090_0700 招かざる来訪者は二日目来たるⅢ ~アリス・イン・アンダーグラウンド~ 


「……十路くん」

「言いたいことは、わかる」


 三年B組の女装メイド・男装執事喫茶は、二日目の今日もそれなりに忙しい。女子生徒の場合はまだしも、男子生徒の知り合いや父兄が来た日には悲鳴や笑い声が上がるので、一日目よりも賑やかだ。


 しかしナージャと十路とおじは、良くも悪くも騒ぐ気になれない。訪れた女性客ふたりに、死んだ目を向ける。

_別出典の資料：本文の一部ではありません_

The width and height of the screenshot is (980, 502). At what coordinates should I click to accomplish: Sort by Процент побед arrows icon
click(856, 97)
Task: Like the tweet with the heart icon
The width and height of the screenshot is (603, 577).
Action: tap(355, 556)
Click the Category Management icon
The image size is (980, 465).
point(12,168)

 人間関係からするとメインになるであろう側も問題だが、こちらはまだいい。金髪碧眼へきがん白皙はくせきの若い女性という、日本人が考える典型的白色人種コーカソイドの特徴はさておいても、服もアクセサリーも高級品で固めて着飾っているわけでもなさそう。なのに見るからに高貴な人オーラを放っている。

 そう。高貴さしか見て取れない。年齢的にも性格的にも貴人オーラは微塵もない。

 精一杯のことをしているとはいえ、安っぽい学生の模擬店に訪れるのが場違いに思えてしまう人物像だ。とはいえ修交館は留学生の多い学校で、神戸は《魔法》の実験都市だ。本国のエリートが来日し、その子女子息が修交館に通っているから、セレブリティな若い母親や姉が学院祭に来る可能性は充分考えられる。


 なので問題は連れのもうひとりだ。

 メイドだ。まごうことなき本物のメイドだ。アジア系の浅黒い肌を、本格ヴィクトリアン・メイド服で覆った若い女性だ。服からして安物のレンタルではなく、所作もキビキビとし、座る背筋は針金でも入っているように伸びている。

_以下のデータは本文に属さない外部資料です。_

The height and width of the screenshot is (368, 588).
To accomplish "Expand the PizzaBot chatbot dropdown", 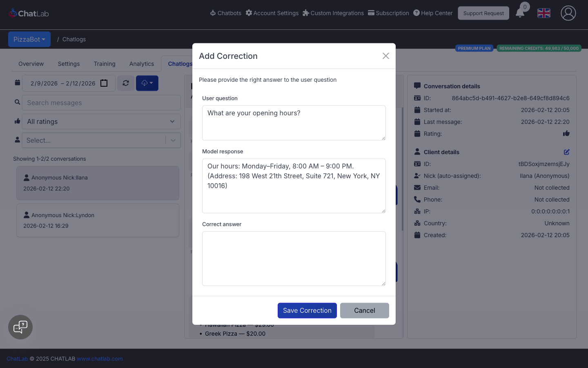I will (x=29, y=39).
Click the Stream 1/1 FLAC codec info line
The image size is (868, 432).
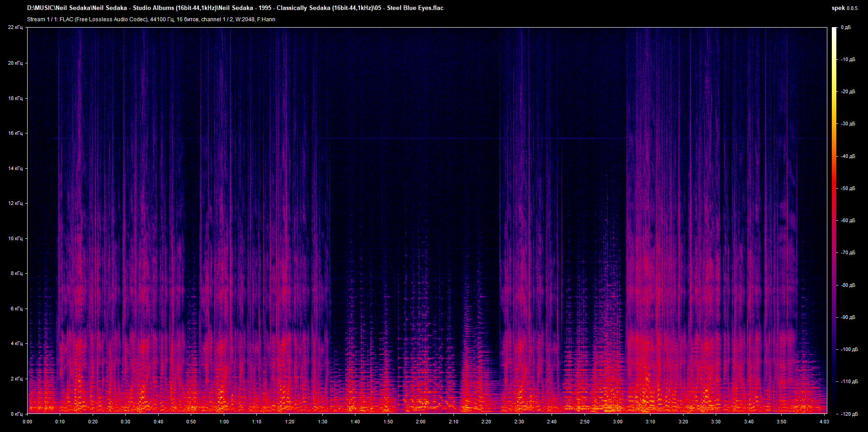pos(151,19)
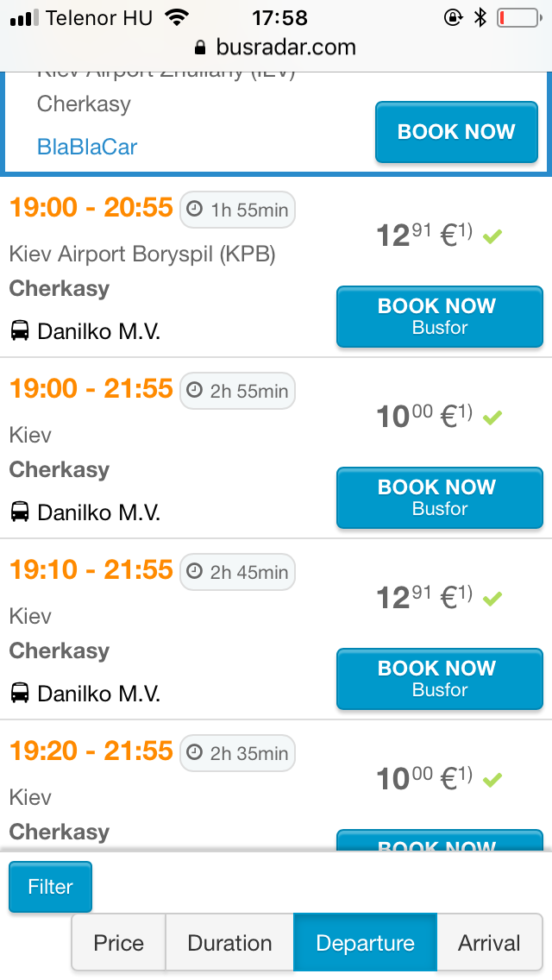Sort results by Price
The height and width of the screenshot is (980, 552).
pyautogui.click(x=119, y=943)
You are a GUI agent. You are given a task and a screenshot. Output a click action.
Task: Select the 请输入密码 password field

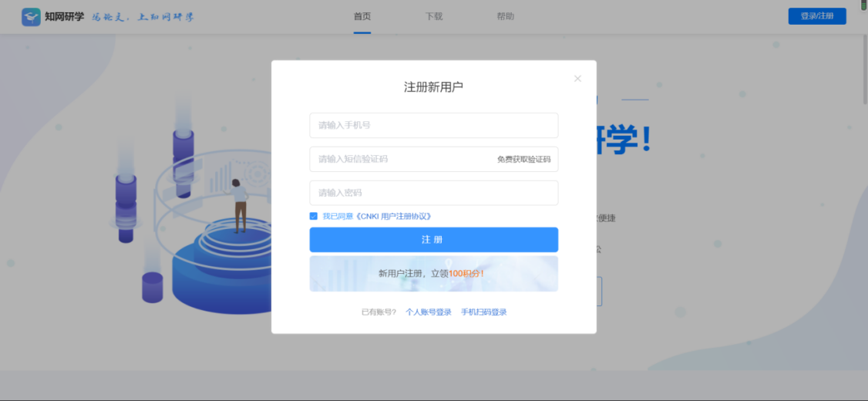pyautogui.click(x=433, y=193)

 『なにしに来やがった』以外に考えることができない客だった。『敵対関係にあるのに何故?』という疑問は当然、『メイド喫茶に本職が来んじゃねーよ』の意味でも。


 野依崎が入場を報せてきたから校内にいるのは知っていたが、まさかここに来るとは。


「執事。ゴー」

「メイドさんにお願いしたいですけど」

「女性客相手なら男装執事の出番だろ?」

「あの人たちと支援部が交戦したの、わたしが入部する前ですよ? 面識がないです」

「入部前でもナージャも首突っ込んだ件だろうが」


 面倒ごとを押し付けたいものの、互いに小さくため息をついて妥協した。


「……ふたりで行くか」

「ですね……どうせ支援部わたしたち目当てでしょうし」


 オーダーされた紅茶のセットを手に、十路とナージャは揃って、ふたりの席に近づく。普通ならば女性客は『お嬢様』か『奥様』、男性客は年齢に応じて『若様』『旦那様』などと呼び分けるだけだが、十路は必要以上に丁寧そして慇懃無礼に声を掛けた。


「お帰りなさいませ。クロエお嬢様、ロジェお嬢様。本日はいかなる御用でこちらにお越しになられましたか?」

「……ッ! …………ッ! ム、ムッシュ・ツツミ……! その格好は……!」


 クロエ・エレアノール・ブリアン=シャロンジェという名のお嬢様というか王女様は、体を折り曲げて肩を震わせていらっしゃる。コゼット同様に二面性を持ち、地をモロ出しすると公女殿下の肩書きが疑われる人物だが、さすがにここで机をバンバン叩いてザマス語で笑い転げない節度はあるらしい。


「なんですかそのいい加減な出迎えは。我々召使いセルヴァントおおやけの場では存在しない者として扱われますが、人前に出ることを当然としています。そのような態度で許されると思っているのですか」

「コスプレのなんちゃってメイドしかも男相手に先輩風吹かせんな」


 ロジェ・カリエールという名のお嬢様からは、秒速二〇メートルくらいの風を感じる。猛禽類を思わせる無表情だから真相不明だが、嬉々としてイジってきてる気がしなくもない。十路が感知するところではないが、以前の部活で半ば騙し討ちのような形で彼女をノックアウトさせたから、その程度は恨まれていても不思議はない。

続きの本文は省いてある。